Table of Contents

• Overview of BP1.4979
• Understanding Binge Eating Disorder (BED)
• The Clinical Study on BP1.4979
• Eligibility Criteria for the Study
• Study Endpoints: Measuring Effectiveness
• Potential Implications for Patients

Overview of BP1.4979

BP1.4979 is an investigational drug being studied for the treatment of binge eating disorder (BED) in women. Its scientific name is N-[4-[2-[4-(3-CYANOPHENYL)PIPERAZIN-1-YL]ETHYL]CYCLOHEXYL]-3-METHOXYPROPANAMIDE^[1]. This medication is being developed as a potential new option for patients struggling with moderate to severe BED symptoms.

Understanding Binge Eating Disorder (BED)

Binge eating disorder is a serious mental health condition characterized by recurring episodes of eating large quantities of food in a short period, often to the point of discomfort. People with BED typically feel a loss of control during these episodes and may experience feelings of shame, distress, or guilt afterward^[1]. It’s important to note that BED is different from other eating disorders like bulimia nervosa or anorexia nervosa.

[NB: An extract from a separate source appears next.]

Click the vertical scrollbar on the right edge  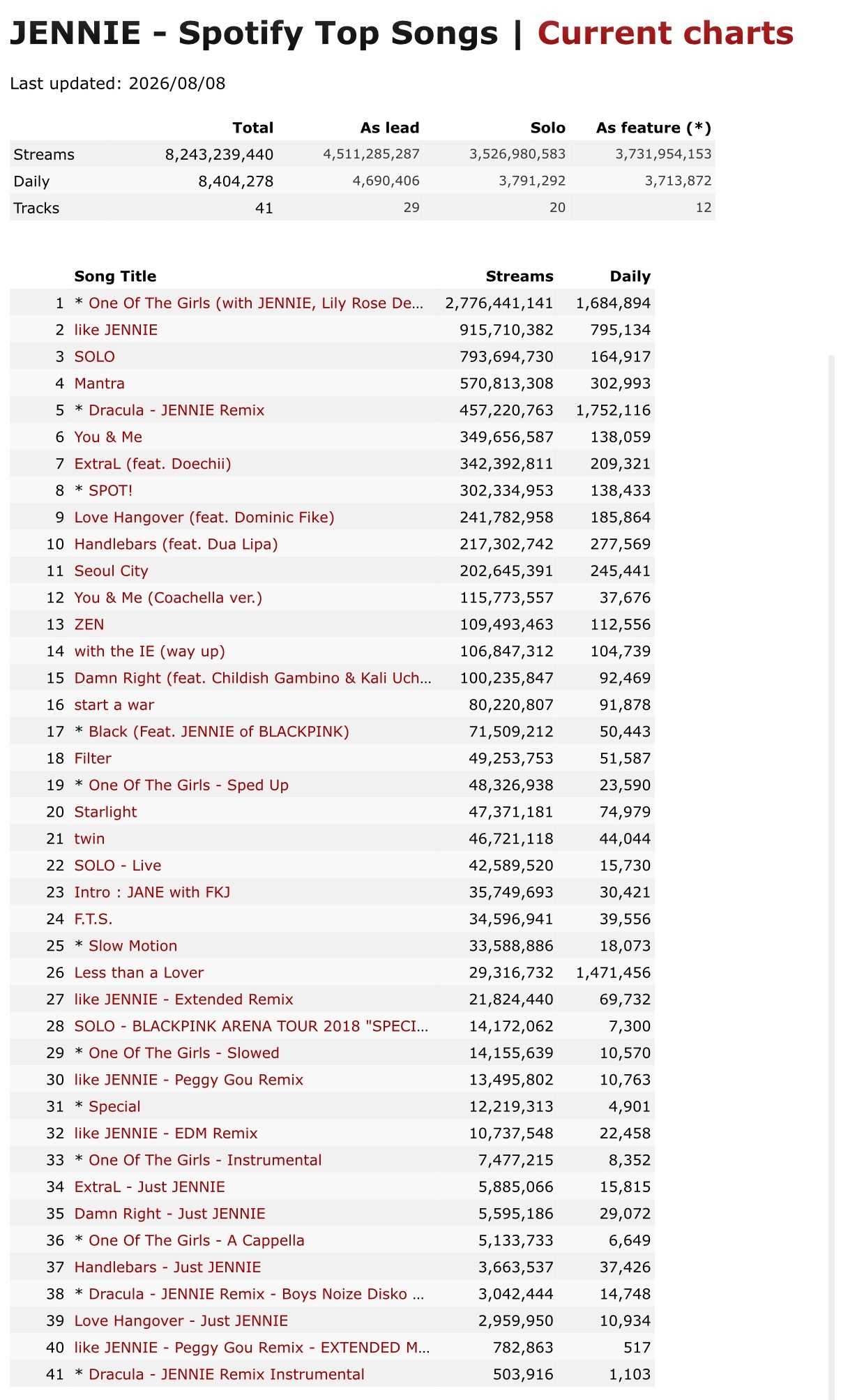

The Clinical Study on BP1.4979

A clinical trial is being conducted to assess the effectiveness and safety of BP1.4979 for treating BED. Here are some key points about the study:

• It’s a Phase II study, which means it’s testing the drug’s effectiveness and looking for side effects in a larger group of people^[1].
• The study is double-blind and placebo-controlled. This means that neither the participants nor the researchers know who is receiving the actual drug and who is receiving a placebo (a substance with no active ingredients). This helps ensure unbiased results^[1].
• The dosage being tested is 15 mg, taken twice daily (abbreviated as BID, which stands for “bis in die” in Latin, meaning twice a day)^[1].
• The study focuses on female patients aged 18 to 65 with moderate to severe BED symptoms^[1].

Eligibility Criteria for the Study

To participate in the study, patients must meet certain criteria. Some key inclusion criteria are:

• Female, aged 18-65 years^[1].
• Diagnosed with BED according to DSM-5 criteria (DSM-5 is the Diagnostic and Statistical Manual of Mental Disorders, 5th edition, used by mental health professionals to diagnose conditions)^[1].
• At least two binge-eating days per week and at least 8 episodes during the 2 weeks prior to starting the study medication^[1].

Some exclusion criteria (reasons why someone cannot participate) include:

• Current diagnosis of bulimia nervosa or anorexia nervosa^[1].
• Recent use of psychostimulants for weight loss or dieting^[1].
• History of certain psychiatric disorders or ongoing alcohol addiction treatment^[1].
• Pregnancy or inadequate contraception use^[1].

Study Endpoints: Measuring Effectiveness

The study will measure several outcomes to determine if BP1.4979 is effective. The main (primary) endpoint is:

• The change in the total number of binge-eating episodes per week, comparing the 2 weeks before starting treatment to the last 2 weeks of the 8-week treatment period^[1].

Secondary endpoints (additional measures of effectiveness) include:

• Changes in food addiction symptoms, measured by the Yale Food Addiction Scale^[1].
• Overall improvement in BED symptoms, assessed by the Clinical Global Impression scale^[1].
• Changes in the number of binge-eating days per week^[1].

Potential Implications for Patients

If BP1.4979 proves to be safe and effective in this study, it could potentially offer a new treatment option for women struggling with binge eating disorder. However, it’s important to remember that this is still an investigational drug, and more research will be needed before it can be approved for general use.

Patients with BED should continue to work with their healthcare providers to manage their condition using currently approved treatments and therapies. If you’re interested in participating in clinical trials for BED, you can discuss this with your doctor or search for trials in your area on reputable clinical trial registry websites.